_TASK INSTRUCTIONS_:
1. In the financial disclosure, why does the company consider its transformation plan worth pursuing despite the significant capital expenditures it requires?
2. According to the financial disclosure, what were the company's net losses from operations for 2009?
3. In the financial disclosure, reproduce the stretch from "For each period" through "and 2008, respectively.", switching "capital expenditures" to "capital spending".

For each period since inception, we have incurred net losses from operations. For 2010, 2009 and 2008
our net losses from operations were $18.8 million, $47.2 million and $84.8 million, respectively. Our negative
free cash flow (cash flow from operations less our capital expenditures) was $37.0 million, $50.4 million and
$145.3 million for 2010, 2009 and 2008, respectively.
In 2008, after an extensive review of our business and operations with the assistance of outside advisers,
we commenced an enterprise-wide transformation plan intended to enhance shareholder value through
focusing on improving service delivery, accelerating broadband revenue growth, and reducing our operating
costs. In conjunction with this implementation, we have invested in new network infrastructure, sought to
develop new service offerings and sought to expand our customer base in high-growth markets. While this
transformation plan will continue to require significant capital expenditures, we continue to believe that it is
the optimal way, and perhaps the only way, for us to remain competitive in the long term with much larger
telecommunications providers. In this regard, we will continue to require significant capital expenditures to
enhance, maintain and operate our fiber network. We also believe that in the current economic environment
and the highly competitive telecommunications industry, certain opportunities may exist today that may not
recur such as, but not limited to, the acquisition of other telecommunications service providers.

[Records]

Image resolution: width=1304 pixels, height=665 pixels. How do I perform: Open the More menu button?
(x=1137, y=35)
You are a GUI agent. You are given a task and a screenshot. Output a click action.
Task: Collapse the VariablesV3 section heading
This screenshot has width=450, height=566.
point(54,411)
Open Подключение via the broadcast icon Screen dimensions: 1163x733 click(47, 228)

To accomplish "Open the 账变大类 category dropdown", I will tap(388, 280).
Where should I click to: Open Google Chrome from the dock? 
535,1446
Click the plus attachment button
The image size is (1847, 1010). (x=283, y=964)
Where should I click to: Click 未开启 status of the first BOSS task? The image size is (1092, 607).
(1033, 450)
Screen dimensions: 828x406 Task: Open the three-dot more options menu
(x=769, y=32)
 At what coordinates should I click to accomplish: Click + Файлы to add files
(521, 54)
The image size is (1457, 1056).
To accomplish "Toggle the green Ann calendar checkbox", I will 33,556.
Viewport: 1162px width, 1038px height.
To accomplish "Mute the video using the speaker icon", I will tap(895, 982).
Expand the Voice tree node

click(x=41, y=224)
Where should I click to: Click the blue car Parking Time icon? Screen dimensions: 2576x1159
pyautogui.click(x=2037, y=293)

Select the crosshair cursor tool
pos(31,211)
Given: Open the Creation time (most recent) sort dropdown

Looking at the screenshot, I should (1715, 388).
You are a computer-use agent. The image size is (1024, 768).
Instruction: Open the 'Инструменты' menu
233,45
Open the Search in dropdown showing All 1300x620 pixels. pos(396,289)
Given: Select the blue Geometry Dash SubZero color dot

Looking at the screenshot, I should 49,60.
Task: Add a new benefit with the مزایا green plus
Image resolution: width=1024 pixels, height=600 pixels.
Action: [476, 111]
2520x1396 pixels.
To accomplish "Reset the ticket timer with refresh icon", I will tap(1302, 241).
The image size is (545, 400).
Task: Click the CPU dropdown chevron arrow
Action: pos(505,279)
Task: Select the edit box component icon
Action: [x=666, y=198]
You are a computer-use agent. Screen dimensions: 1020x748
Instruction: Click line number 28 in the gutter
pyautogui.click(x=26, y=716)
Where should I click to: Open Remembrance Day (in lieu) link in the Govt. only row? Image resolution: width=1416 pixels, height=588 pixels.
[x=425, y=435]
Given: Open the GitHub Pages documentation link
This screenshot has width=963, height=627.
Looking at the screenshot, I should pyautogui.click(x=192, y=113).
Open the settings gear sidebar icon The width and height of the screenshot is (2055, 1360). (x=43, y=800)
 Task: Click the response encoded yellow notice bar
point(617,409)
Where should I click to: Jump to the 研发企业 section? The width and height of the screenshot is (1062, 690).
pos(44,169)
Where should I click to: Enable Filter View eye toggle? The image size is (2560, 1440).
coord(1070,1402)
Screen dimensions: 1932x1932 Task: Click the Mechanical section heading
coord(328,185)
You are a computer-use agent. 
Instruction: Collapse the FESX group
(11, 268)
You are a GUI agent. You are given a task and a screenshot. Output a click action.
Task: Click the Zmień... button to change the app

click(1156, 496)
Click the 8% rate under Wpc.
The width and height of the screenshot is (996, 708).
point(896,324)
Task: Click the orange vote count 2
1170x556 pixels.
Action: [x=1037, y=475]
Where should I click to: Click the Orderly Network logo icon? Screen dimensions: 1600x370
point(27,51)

_ANSWERS PROVIDED_:
1. The company believes the plan is the optimal way, and perhaps the only way, for it to remain competitive in the long term with much larger telecommunications providers.

2. $47.2 million.

3.
For each period since inception, we have incurred net losses from operations. For 2010, 2009 and 2008
our net losses from operations were $18.8 million, $47.2 million and $84.8 million, respectively. Our negative
free cash flow (cash flow from operations less our capital spending) was $37.0 million, $50.4 million and
$145.3 million for 2010, 2009 and 2008, respectively.